• DOKUMENTABSCHNITT
• • •

„Auf Sondergerichte sollte man verzichten“
US-Ökonom Dani Rodrik kritisiert den Schutz von Investitionen im Freihandelsabkommen Europa - USA
24. Jan. 2014 –
Hannes Koch: Das Weltwirtschaftsforum in Davos fordert mehr Freihandel. Viele EU-Bürger machen sie dagegen Sorgen über die entsprechenden Verhandlungen zwischen den USA und Europa. Man will kein US-Hühnerfleisch, das mit Chlor behandelt ist, und auch kein Fracking zur Erdgassuche. Teilen Sie die Befürchtungen?
Dani Rodrik: Die Auswirkungen solcher Abkommen werden oft überschätzt. Aber Skepsis ist angebracht – besonders angesichts der Tendenz, dass die Interessen der Wirtschaft nicht selten eine größere Rolle spielen als die der Gesellschaft insgesamt.
Koch: Würden Sie den Europäern raten weiterzuverhandeln?
Rodrik: Ja. Wenn zwei Staaten oder Staatengruppen ein vernünftiges Abkommen schließen können, dann sind es die USA und Europa. Sie verhandeln auf Augenhöhe.
Koch: Finden die US-Bürger die Idee gut, den wirtschaftlichen Austausch mit Europa zu erleichtern?
Rodrik: Im Allgemeinen sind die Amerikaner Freunde des Freihandels. Internationalen Verträgen jedoch stehen sowohl Rechte, als auch Linke skeptisch gegenüber. Letztere sorgen sich um die sozialen Konsequenzen. Sie befürchten, dass die einheimischen Arbeitsstandards und Löhne durch den Druck der ausländischen Konurrenz sinken. Die Rechten und Libertären sehen die geplante Transatlantische Handels- und Investment-Partnerschaft (TTIP) eher als Versuch der US-Regierung, zusätzliche regulatorische Kompetenzen in Anspruch zu nehmen. Das lehnt diese Seite grundsätzlich ab.
Koch: Was halten Ihre Mitbürger von den gegenwärtigen Geheimverhandlungen zwischen den USA und Europa?

• • •

• ERFASSTE DATEN
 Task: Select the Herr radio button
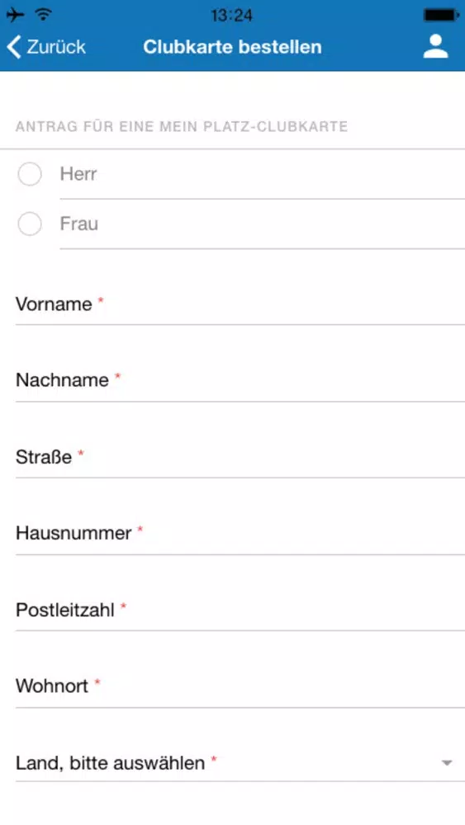pyautogui.click(x=30, y=174)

• • •

• GESTELLTE AUFGABE
Führe das Interview über das Freihandelsabkommen zwischen Europa und den USA nach seinem letzten Satz weiter.

• DIE AUSGABE
Rodrik: Die Intransparenz löst Kritik aus. Deshalb sollten die Verhandler mehr Informationen über den Verlauf der Gespräche preisgeben und die Zivilgesellschaft besser einbeziehen. Das gilt gerade angesichts der Tatsache, dass ein internationales Investitionsabkommen vor Jahren unter anderem am Protest gescheitert ist.
Koch: Die USA und Europa sind entwickelte Wirtschaftsmächte. Ihre Leistungskraft unterscheidet sich kaum. Trotzdem befürchten die Kritiker, dass TTIP zu Verwerfungen führen könnte. Eine berechtigte Sorge?
Rodrik: Der verstärkte Handel zwischen diesen beiden Giganten wird die Verteilung der Einkommen nicht verschlechtern. Die Löhne in den USA und der EU liegen ja auf ähnlichem Niveau. Deshalb müssen weder die Europäer, noch die US-Bürger befürchten, dass mehr billige Arbeitskräfte zu ihnen kommen. Durch TTIP geraten also die Löhne nicht unter Druck.
Koch: Eine wesentliche Kritik in Europa lautet, dass Qualitätsstandards für Lebensmittel und Umweltgesetze auf der Strecke bleiben könnten, weil die US-Industrie es so wolle.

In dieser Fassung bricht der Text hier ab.